Someday soon, the snow will finish melting, the trees will begin to turn green, and Minnesotans of all colors, shapes and sizes will begin dreaming of gardens and spring. This year, for the first time ever, the State of Minnesota is offering funding to residents to plant flowers, shrubs and trees that support pollinator species. The $350 grants will be administered through the Board of Water and Soil Resources (BWSR) and are intended to help people plant native gardens, flowering trees and shrubs, bee lawns, and pollinator meadows. The goal is to protect the newly named state bee – the Rusty Patched Bumblebee – as well as 449 other native bee species, 145 species of butterflies (including Monarchs), and countless other moths, beetles, hummingbirds and flies that pollinate our flowers, fruit and trees. Apply for funding at

In addition to state grants, many local entities also provide incentive grants for planting projects that protect water and wildlife. Within Washington County, watershed management organizations offer grants ranging in size from $500 to $2500 for raingardens, native shoreline and streambank plantings, and conversion of turf to prairie or alternative lawns.

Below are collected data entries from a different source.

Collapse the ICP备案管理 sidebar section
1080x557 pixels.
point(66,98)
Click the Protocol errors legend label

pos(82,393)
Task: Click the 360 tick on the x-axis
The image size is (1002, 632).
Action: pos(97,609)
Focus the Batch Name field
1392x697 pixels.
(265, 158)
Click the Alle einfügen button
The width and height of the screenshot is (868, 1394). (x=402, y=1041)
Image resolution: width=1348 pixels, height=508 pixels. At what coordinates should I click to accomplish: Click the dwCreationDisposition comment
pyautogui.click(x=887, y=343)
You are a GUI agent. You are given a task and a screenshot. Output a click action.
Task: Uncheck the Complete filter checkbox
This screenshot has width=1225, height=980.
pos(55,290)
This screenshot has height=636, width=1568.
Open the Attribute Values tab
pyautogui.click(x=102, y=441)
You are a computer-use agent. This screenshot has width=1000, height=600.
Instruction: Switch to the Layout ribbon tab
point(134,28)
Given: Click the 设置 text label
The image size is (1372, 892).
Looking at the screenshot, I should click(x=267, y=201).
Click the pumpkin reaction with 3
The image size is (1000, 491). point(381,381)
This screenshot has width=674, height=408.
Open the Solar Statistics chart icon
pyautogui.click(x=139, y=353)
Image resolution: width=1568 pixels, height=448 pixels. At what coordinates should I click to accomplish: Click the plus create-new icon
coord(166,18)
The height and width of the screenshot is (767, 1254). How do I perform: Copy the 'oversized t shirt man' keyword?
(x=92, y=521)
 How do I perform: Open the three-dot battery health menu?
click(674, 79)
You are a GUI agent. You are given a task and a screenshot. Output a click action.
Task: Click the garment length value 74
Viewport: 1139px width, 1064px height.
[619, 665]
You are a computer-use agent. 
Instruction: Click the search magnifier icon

City of Oak Park Heights is debuting a “micro-grant” program this year, which will provide city residents with reimbursement, up to $250, for pollinator gardens as well. As a complement to these grants, Washington Conservation District conducts free on-site visits for county residents to help identify potential projects and grants, give advice, and develop planting plans.  Sign up online at to request a site visit, beginning in April.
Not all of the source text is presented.